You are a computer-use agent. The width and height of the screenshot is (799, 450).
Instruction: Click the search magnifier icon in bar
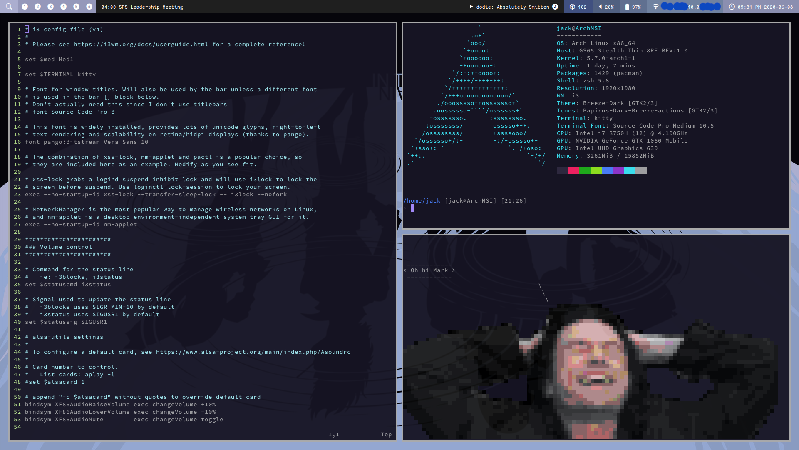9,7
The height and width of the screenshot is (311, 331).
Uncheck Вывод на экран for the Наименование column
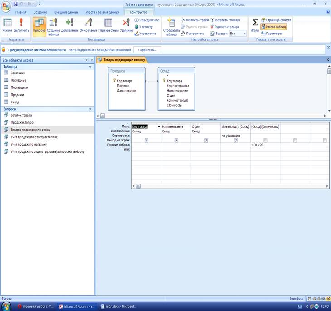coord(176,141)
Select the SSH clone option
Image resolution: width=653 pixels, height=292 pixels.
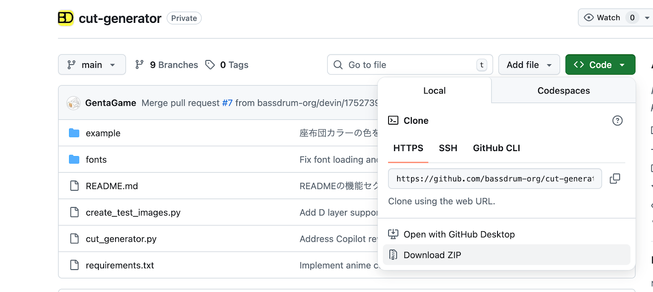tap(448, 148)
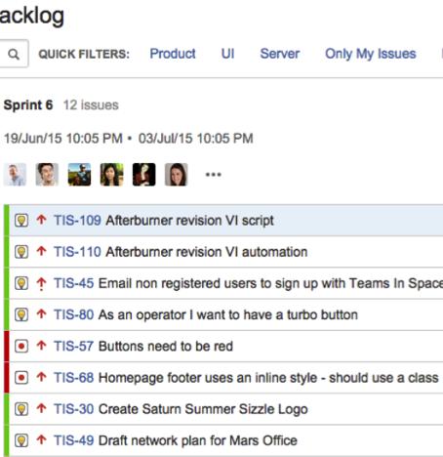This screenshot has height=457, width=443.
Task: Click the story icon beside TIS-109
Action: (21, 221)
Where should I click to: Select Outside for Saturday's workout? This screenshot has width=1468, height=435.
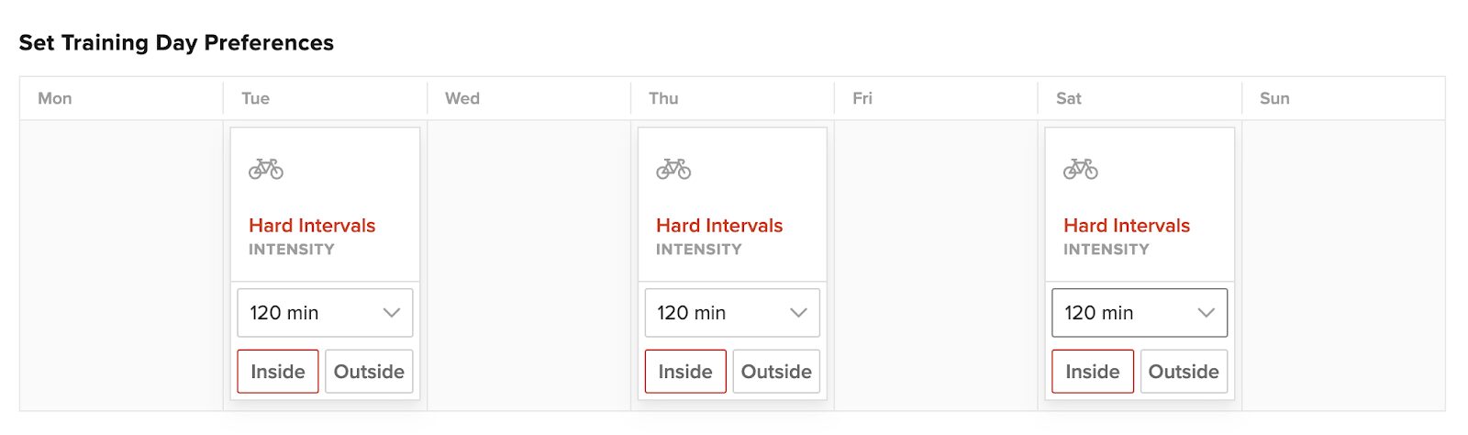point(1184,372)
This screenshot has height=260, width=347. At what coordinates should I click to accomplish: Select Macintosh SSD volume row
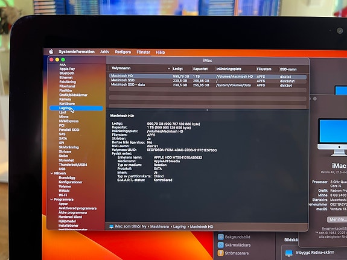click(x=208, y=81)
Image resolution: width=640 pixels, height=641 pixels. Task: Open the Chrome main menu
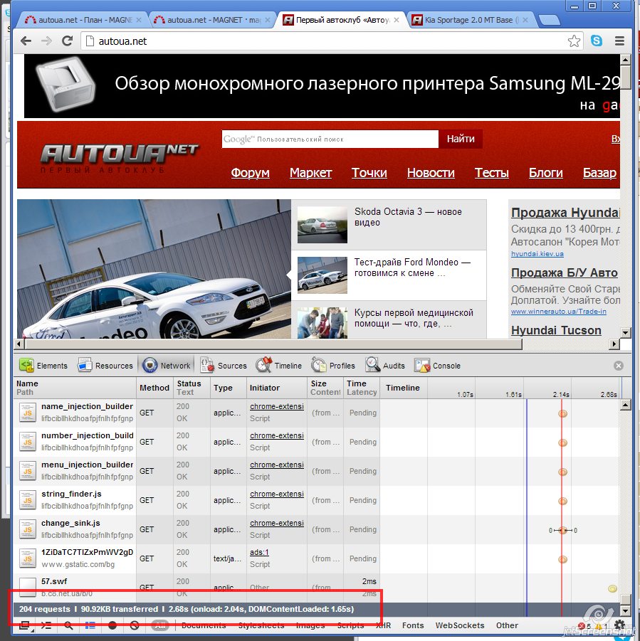coord(619,41)
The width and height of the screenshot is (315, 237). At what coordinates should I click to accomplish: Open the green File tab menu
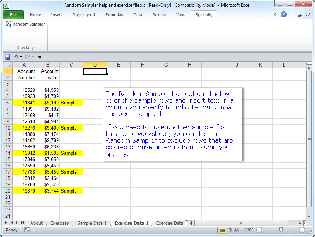coord(13,15)
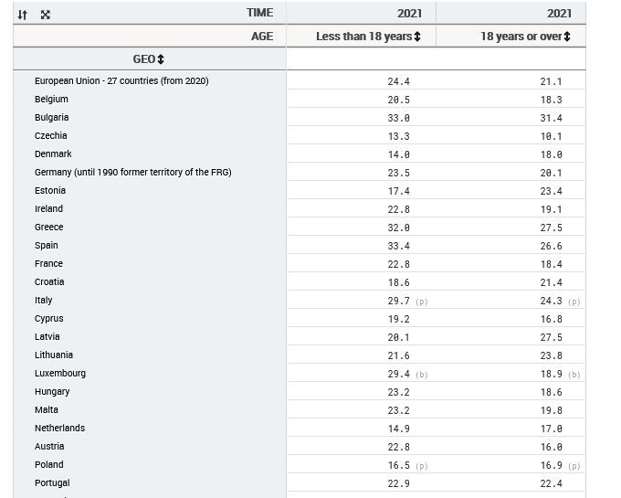Image resolution: width=621 pixels, height=498 pixels.
Task: Click Bulgaria's value 33.0 cell
Action: tap(398, 118)
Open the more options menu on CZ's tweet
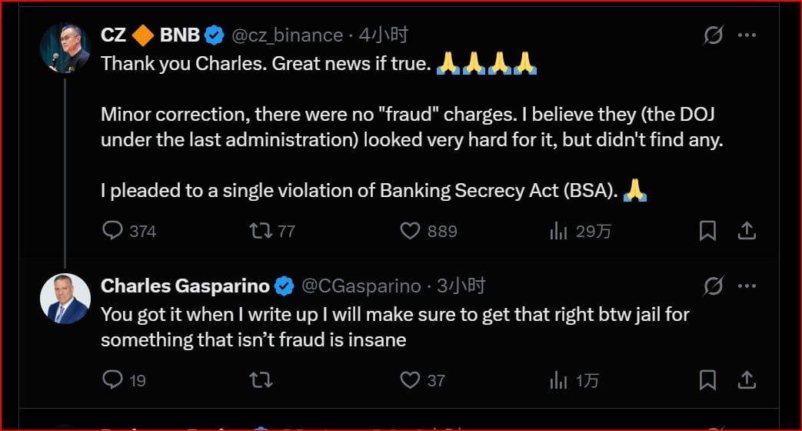Viewport: 802px width, 431px height. click(747, 35)
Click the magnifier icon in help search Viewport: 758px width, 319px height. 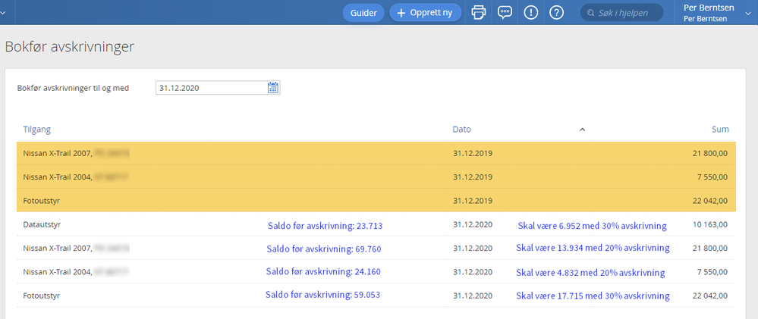pyautogui.click(x=590, y=13)
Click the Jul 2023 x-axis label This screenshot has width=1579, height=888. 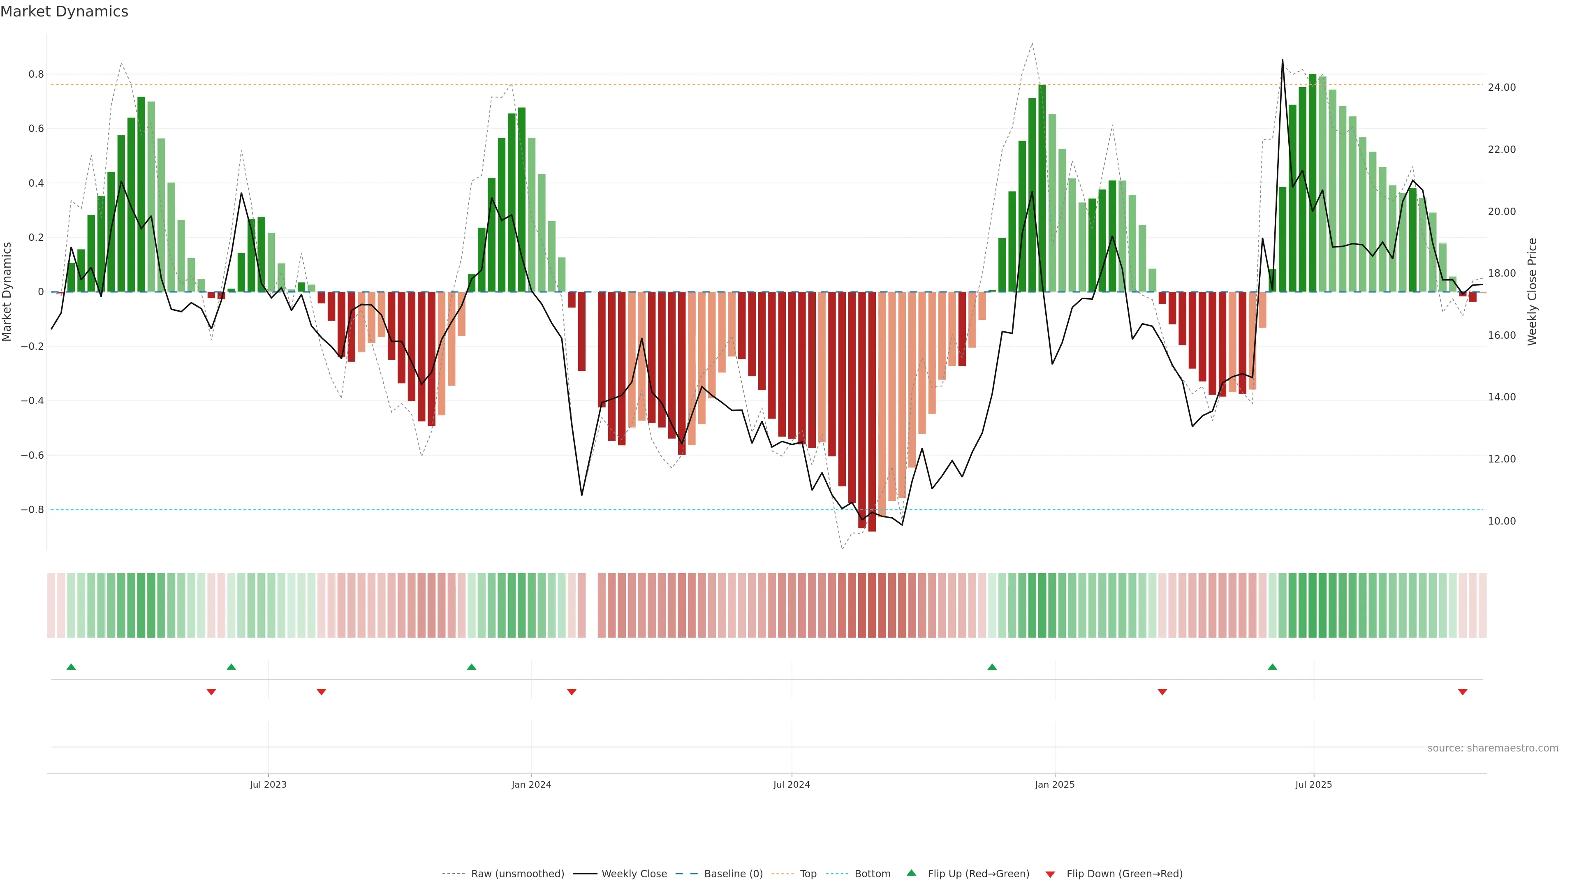(268, 784)
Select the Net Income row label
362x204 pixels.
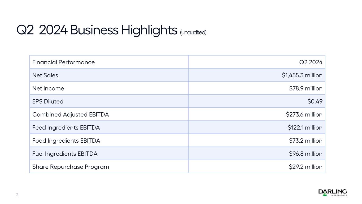click(48, 88)
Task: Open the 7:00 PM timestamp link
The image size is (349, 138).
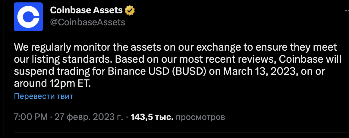Action: pos(31,117)
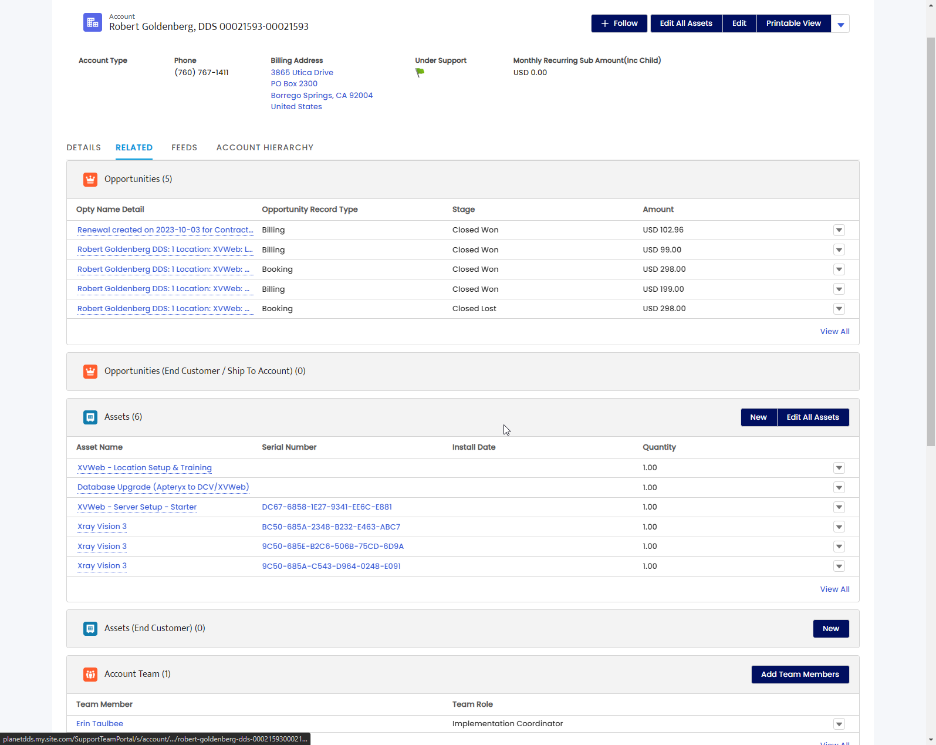The image size is (936, 745).
Task: Go to the Feeds tab
Action: click(184, 147)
○ ○ ○ ○ ○
DIRECTIONS — Reproduce the items word for word, from the very start through the line containing "coord(619,41)", and include that line. Leave the pictures out of your answer.

REPLY TO THE TASK —
You are a computer-use agent. The width and height of the screenshot is (799, 450).
Instruction: Click the search magnifier icon in bar
9,7
The height and width of the screenshot is (311, 331).
Uncheck Вывод на экран for the Наименование column
coord(176,141)
Select the SSH clone option
Image resolution: width=653 pixels, height=292 pixels.
tap(448, 148)
This screenshot has height=457, width=443.
Task: Click the story icon beside TIS-109
Action: (21, 221)
Where should I click to: Select Outside for Saturday's workout? This screenshot has width=1468, height=435.
point(1184,372)
This screenshot has height=260, width=347. At what coordinates should I click to accomplish: Select Macintosh SSD volume row
click(x=208, y=81)
Image resolution: width=640 pixels, height=641 pixels. Task: Open the Chrome main menu
coord(619,41)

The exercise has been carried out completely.